No big deal as long as they respect those gates, and I hadn't mowed the lawn yet. AND they were pretty darn quick to come back into the paddock at the sound of the feed buckets.
Once they were safely penned and fed, I hopped on the riding mower and spent about an hour and a half mowing. I still need to trim and weed whack but the prediction is for rain and more rain for the next three days, so it just may have to wait. After mowing, I went for a swim, did my laps, rode the lazy river and came back home for supper.
So, to answer questions about the lesson. I never mind if my horse is bad because a good trainer will help me a heck of a lot more dealing with it than I can ever do at home. Tucker was not upset at being at this barn as he has been there many times before. He has also stayed overnight before. It was staying overnight and getting no turnout while being able to see outside that probably ticked him off. He was just wound up and not happy about it.
As I said, the good thing was that he never offered to buck. That was always his biggest problem and despite his tension, that was not part of the agenda.

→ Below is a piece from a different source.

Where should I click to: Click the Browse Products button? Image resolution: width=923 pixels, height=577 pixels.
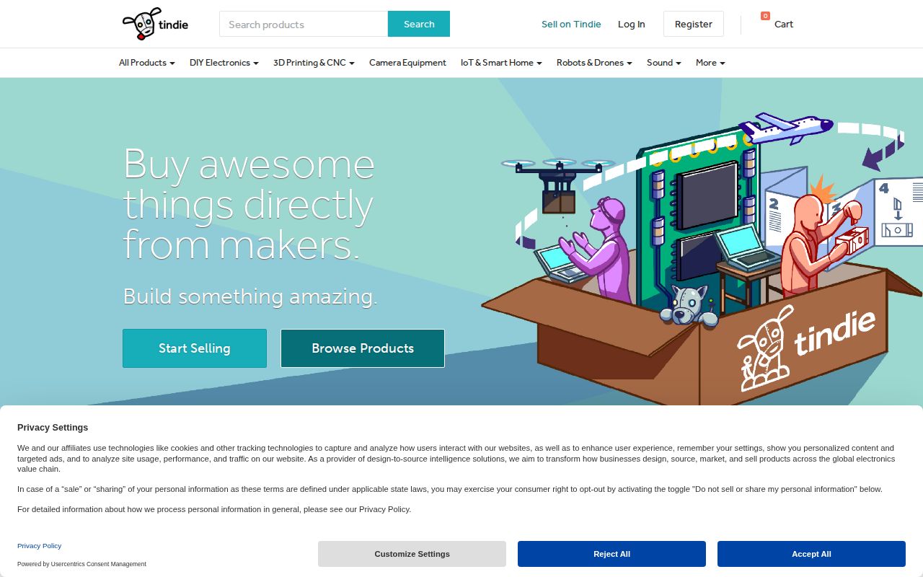(x=363, y=348)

He was forward, up both plusses at first, but he was not particularly steerable and definitely not focusing on what I wanted. Gabriel's first tactic was to keep him busy. Constant changes of rein, circles, serpentines--trying to get him to realize he would need to listen because he just didn't know what he would have to do next.
That worked pretty well until a couple other horses came into the ring to school. Then, he decided he'd much rather be with them then where I wanted him to be. So, he pulled the balk, napping to a halt, refusing to go forward in the direction I wanted to go.
The obvious solution should be a good kick forward, but, as I told Gabriel, Tucker's response to that is to rear. As it turned out, Gabriel has been schooling a strong willed stallion with a similar evasion. He explained that it's very difficult for a horse to rear if his hind leg is crossing over the other, so one of the best solutions is to get the horse moving sideways, primarily with a leg yield movement.
Well, Tucker was pretty well planted so the first thing I had to do was get some kind of movement. When I tried to turn left, he wouldn't--does this sound like Caroline's Jazz? I turned him right instead and got those feet moving. Gabriel says that's fine. It diffuses the fight about the left turn, and gets the action I want even if it's not exactly where I wanted to go.
Then we began working on downward transitions, with the goal of keeping him forward. What happens there, again, is that if I am just a little too strong with my downward aid, he overreacts, shuts down, stops, and pulls the threat to rear if I try to leg him on.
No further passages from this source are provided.